EKEBUIKE v. UNITY KAPITAL ASSURANCE PLC
(2022)LCN/16458(CA)
In The Court Of Appeal
(ABUJA JUDICIAL DIVISION)
On Tuesday, February 08, 2022
CA/A/1028/2019
Before Our Lordships:
Stephen Jonah Adah Justice of the Court of Appeal
Mohammed Mustapha Justice of the Court of Appeal
Kenneth Ikechukwu Amadi Justice of the Court of Appeal
Between
KINS EKEBUIKE APPELANT(S)
And
UNITY KAPITAL ASSURANCE PLC RESPONDENT(S)
RATIO:
POSITION OF LAW WHEN A COMPLAINT IS MADE AGAIST THE COMPETENCE OF AN APPEAL
The norm of filing objection is not clear. Where the respondent complains of the competency of a ground of appeal as in this appeal and the other grounds are in order, and can sustain the appeal, the respondent ought to file a Motion on Notice to strike out the incompetent grounds and not a Preliminary Objection. See Muhammed v. Military Administrator Plateau State 2001 16 NWLR Pt. 740 P. 524, NDIC v. Oranu 2001 18 NWLR Pt. 744 P. 183. Finally, and for emphasis, a Preliminary Objection is filed only against the hearing of the appeal and not against one or more grounds of appeal. See SPDC (Nig.) Ltd v. Amadi & Ors., (2011) LPELR – 3204 (SC) and Odunukwe v. Ofomata (2010) 18 NWLR (Pt. 1225) 404, Per Rhodes Vivour, JSC. STEPHEN JONAH ADAH, J.C.A.
POSITION ON LAW ON THE FUNDAMENTAL RIGHT OF A PARTY IN A MATTER
In the case of Walter Wagbatsoma v. FRN (2018) LPELR – 43722 (SC), the Supreme Court Per Kekere-Ekun, JSC, held thus:
“…This issue is quite fundamental for it is well settled that any proceedings conducted in breach of a party’s fundamental right to fair hearing, which is guaranteed by Section 36 of the 1999 Constitution, renders the entire proceedings null and void. In Kotoye v. CBN (1989) 1 NWLR (Pt. 98) 419 AT 488 C – D, it was held thus: “The rule of fair hearing is not a technical doctrine. It is one of substance. The question is not whether injustice has been done because of lack of fair hearing. It is whether a party entitled to be heard before deciding had in fact been given the opportunity of a hearing. The order or judgment thus entered is bound to be set aside. This is because such an order is against the rule of fair hearing, one of the twin pillars of natural justice which is expressed in the maxim: audi alteram partem”. See also: A.G. Rivers State v. Ude & Ors (2006) 17 NWLR (Pt. 1008) 436, (2006) LPELR- 626 (SC) AT 19 B- D, Odedo v. PDP (2015) LPELR- 24738 (SC) AT 38 – 39, Hon. Justice Titus Adewuyi Oyeyemi (Rtd.) v. Hon. Timothy Owoeye & Anor. (2017) LPELR – 41903 (SC) AT 56 B-E.” STEPHEN JONAH ADAH, J.C.A.
STEPHEN JONAH ADAH, J.C.A. (Delivering the Leading Judgment): This is an appeal against the judgment of the National Industrial Court, Abuja, coram: O. Y. Anuwe, delivered on 7th October, 2019 in Suit No. NICN/ABJ/122/2018.
The appellant as claimant instituted this action at the trial Court and claimed against the respondent as defendant all the sundry reliefs as per the statement of Claim, thus:-
1.) A Declaration by the Honourable Court that the failure, neglect and/or deliberate refusal of the Respondent to fully comply with the provisions of paragraph (b) of the compromise or settlement agreement between the parties is a breach of the contract entered into by the parties.

▸ Data lines:
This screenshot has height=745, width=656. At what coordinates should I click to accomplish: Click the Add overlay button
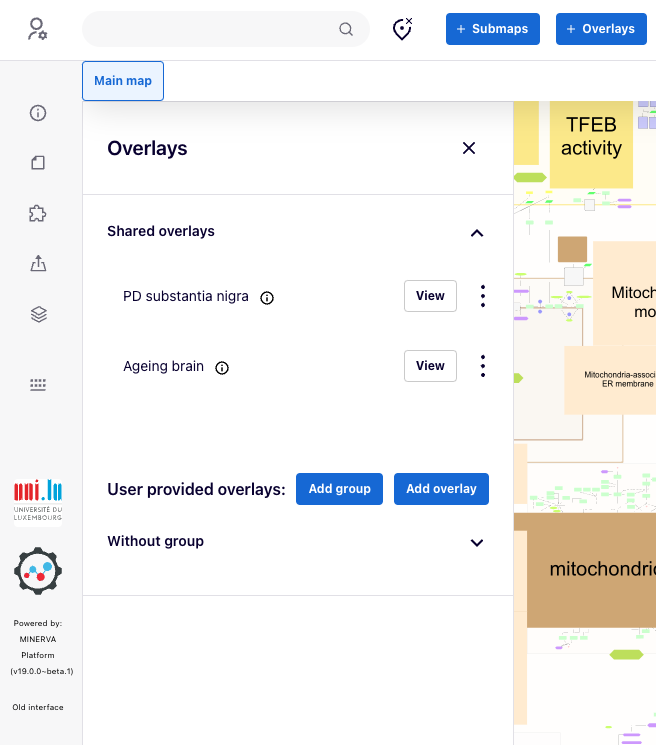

▸ What is asked:
a – In the Ekebuike v. Unity Kapital judgment, which court delivered the decision being appealed, and on what date?
b – Pick up the Ekebuike v. Unity Kapital judgment after its last sentence and carry it forward.
None of the lines is needed for this work.

▸ Exercise answers:
a – The National Industrial Court, Abuja, delivered it on 7th October, 2019.

b –
2.) A Declaration of this Honourable Court commanding the Respondent to pay the sum of N84,989,982.38k (Eighty-Four Million, Nine Hundred and Eighty-Nine Thousand, Nine Hundred and Eighty-Two Naira, Thirty-Eight Kobo) only, being 50% salary, allowances and entitlements arrears from 1st October, 2014 to 2nd October, 2017 as agreed in paragraph (b) of the parties settlement agreement dated October, 2017.
3.) An Order of this Honourable Court commanding the Defendant to pay the sum of N100,000,000.00 (One Hundred Million Naira) only to the claimant as damages for breach of contract.
4.) An Order of this Honourable Court commanding the Respondent to pay 10% interest of the judgment sum per annum until the judgment sum is liquidated.
5.) AND FURTHER sum of N10,000,000.00 (Ten Million Naira) only as cost of this suit.
The claimant, in order to prove his claims gave evidence and tendered several Exhibits. The Defense opened his case and informed the Court that he is resting his case on the case of the claimant. At the close of hearing, parties filed their respective written addresses. In a considered judgment delivered on the 7th day of October, 2019, the trial Court dismissed the claims.
Dissatisfied with the judgment of the trial Court, the appellant appealed to this Court vide a four ground Notice of Appeal filed on the 18th October, 2019. The record of appeal was transmitted to this Court on the 4th day of November, 2019.
In line with rules of this Honourable Court, parties filed and exchanged their respective briefs of argument.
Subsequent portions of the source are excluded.